_WHAT THE EXERCISE ASKS_:
With the pictures removed, retype the lines from the one holding "You are a computer-use" through the end of the records, exactly as written.

_DATA FOR THE TASK_:
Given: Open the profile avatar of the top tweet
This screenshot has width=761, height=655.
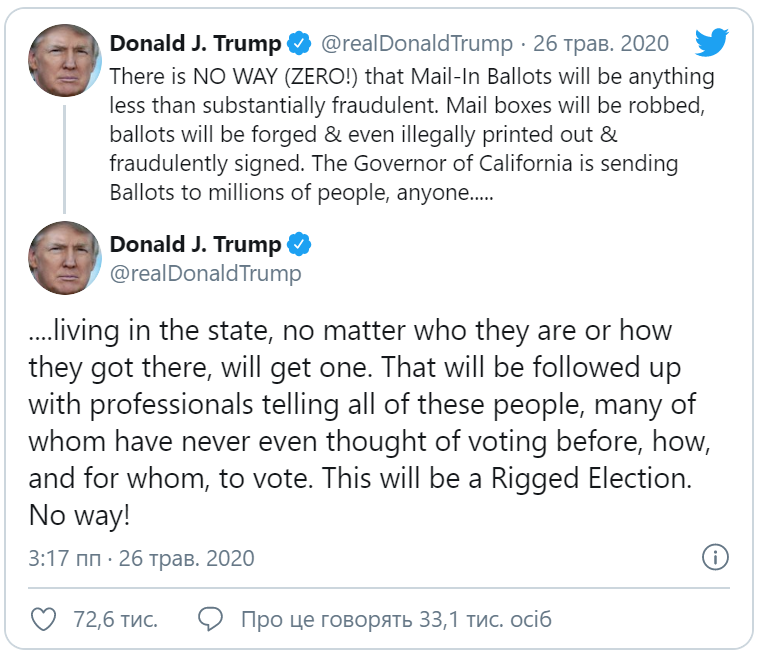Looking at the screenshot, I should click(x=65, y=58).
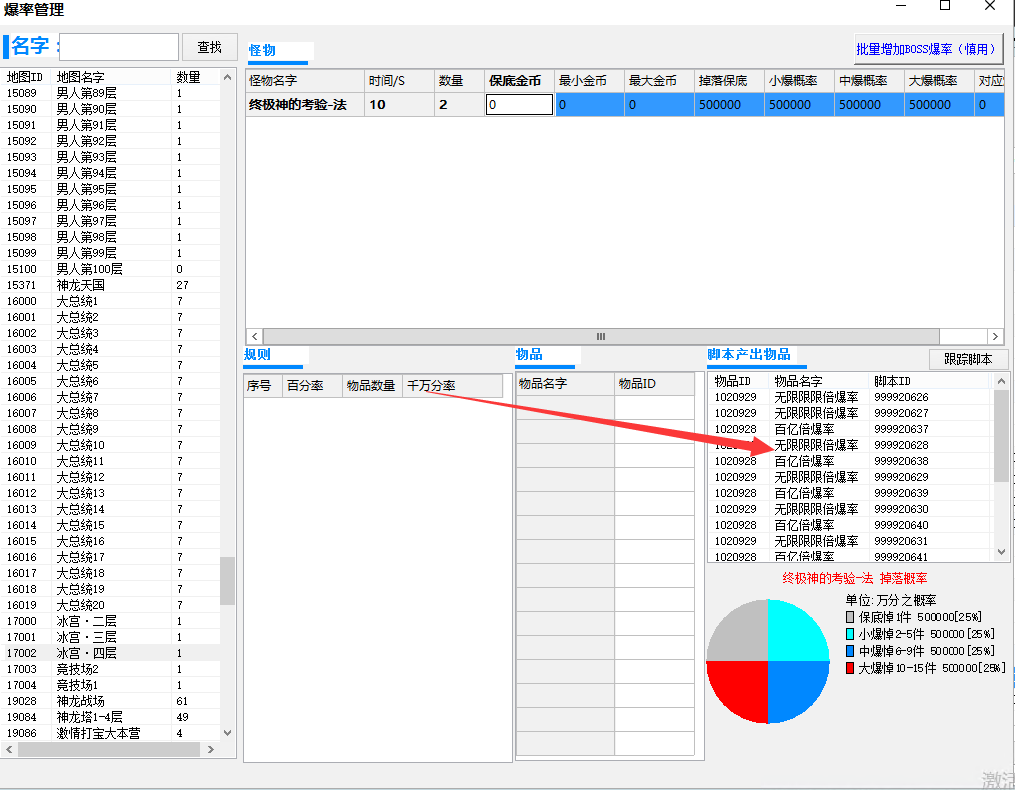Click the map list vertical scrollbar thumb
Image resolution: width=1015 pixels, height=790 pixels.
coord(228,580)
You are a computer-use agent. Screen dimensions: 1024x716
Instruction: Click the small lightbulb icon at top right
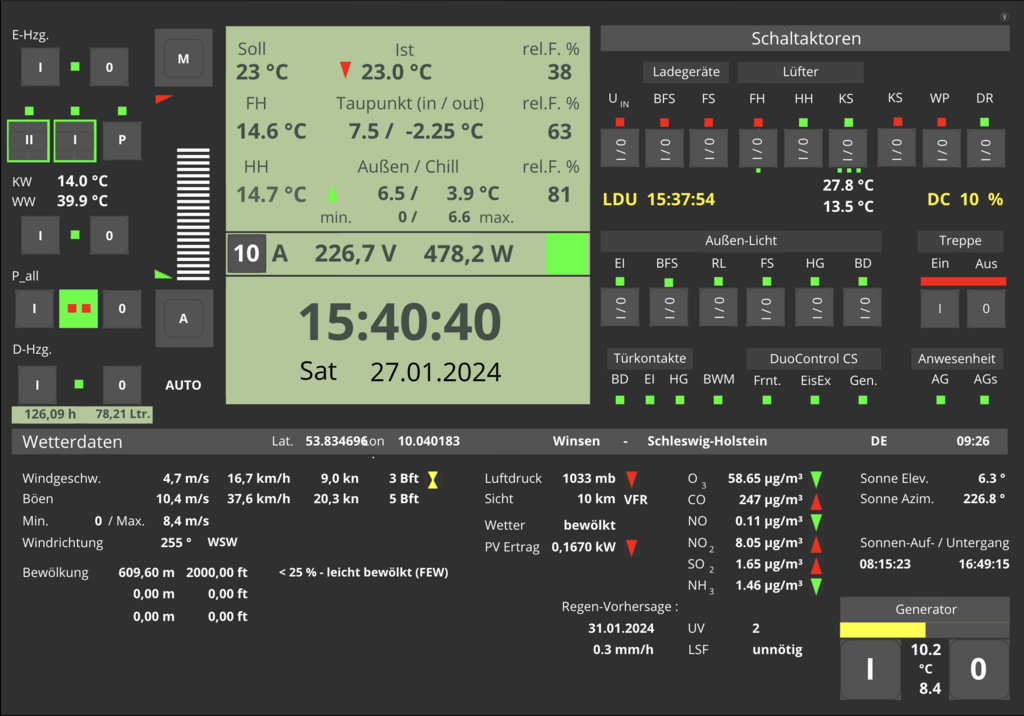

_RESPONSE AREA_:
You are a computer-use agent. Screen dimensions: 1024x716
Instruction: Click the small lightbulb icon at top right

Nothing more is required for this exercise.